One veteran white fireman says it was only a matter of time before racial preferences started killing people. “Anybody who’s been around for a while could see it coming,” he says. “It finally bit us in the ass. It absolutely did.”

The Mikva Commission also called on the county to maintain fitness standards for firemen. They particularly criticized a fat black lieutenant who gave up on a search of the fatal, smoky staircase, and had to be treated by medics. “Morbidly obese people shouldn’t be fighting fires,” says commission member Sheila Murphy.

Candor of this kind from a government commission is astonishing, but in this case the incompetence appears to have been so obvious that even the inevitable black howling is relatively muted. “I don’t think this has anything to do with affirmative action,” says Alderman Freddrenna Lyle. “That’s just an excuse to be used by people opposed to it.”

The Mikva Commission report comes at an awkward time.
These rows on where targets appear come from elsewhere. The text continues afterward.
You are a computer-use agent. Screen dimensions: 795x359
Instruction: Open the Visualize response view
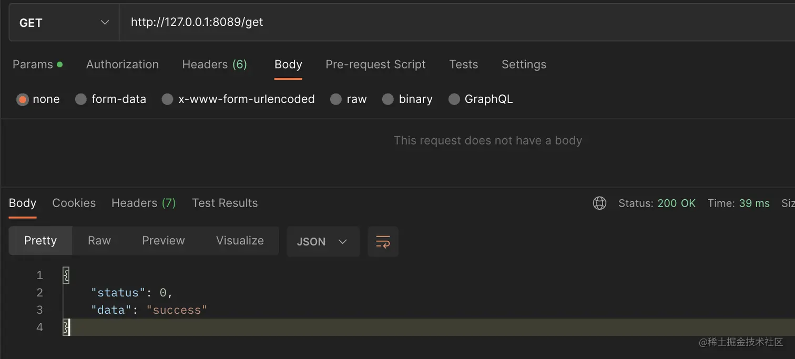click(x=240, y=240)
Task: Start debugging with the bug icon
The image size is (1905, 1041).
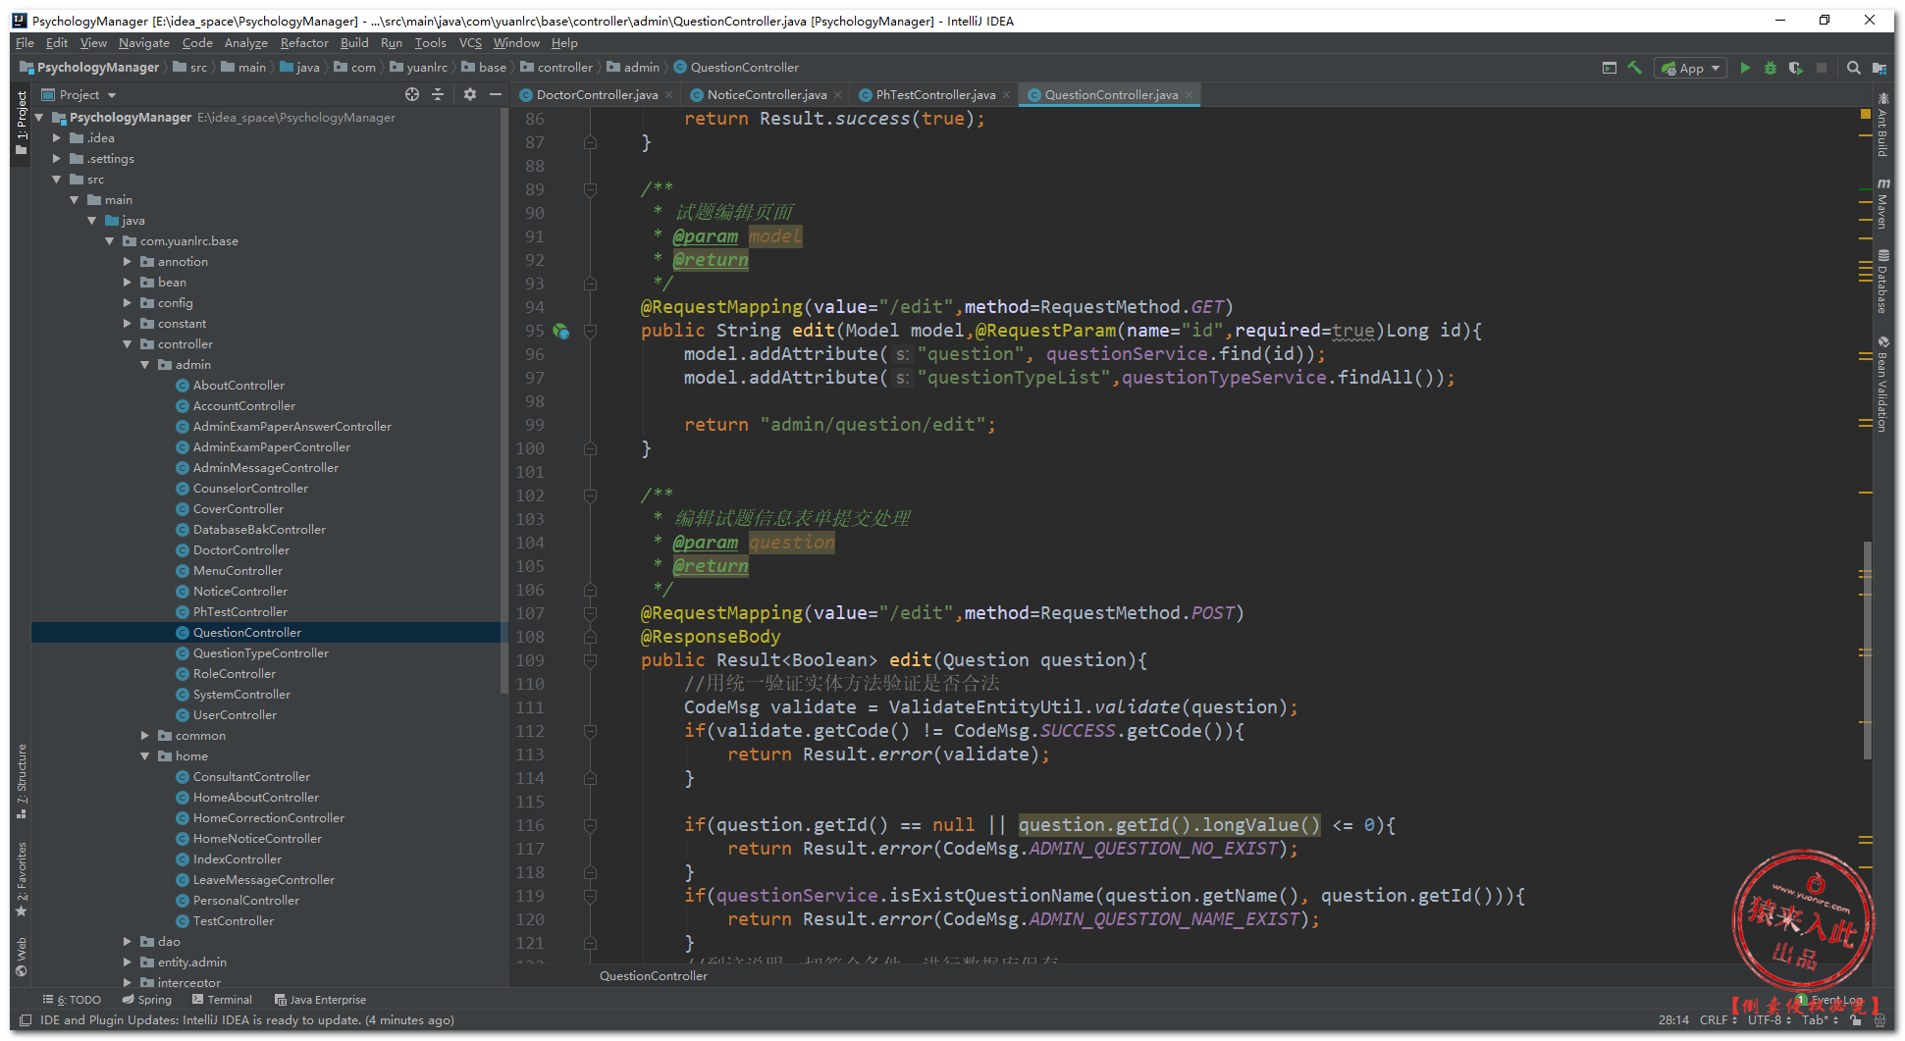Action: [x=1770, y=68]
On April 1, Mayor Richard Daley nudged out a white fire commissioner and appointed the city’s first black, Cortez Trotter. Blacks and Hispanics have besieged Mr. Trotter with demands for non-competitive appointments. This is exactly what the Mikva Commission says must stop. It remains to be seen what the city thinks is more important: saving lives or appeasing non-whites. [Fran Spielman and Frank Main, Loop Fire Report Says Fire Department, Not Fire, Responsible for Six Lives Being Lost, Chicago Sun-Times, June 28, 2004. Fran Spielman and Annie Sweeney, Mikva Calls for Promotions Overhual, Chicago Sun-Times, July 2, 2004.]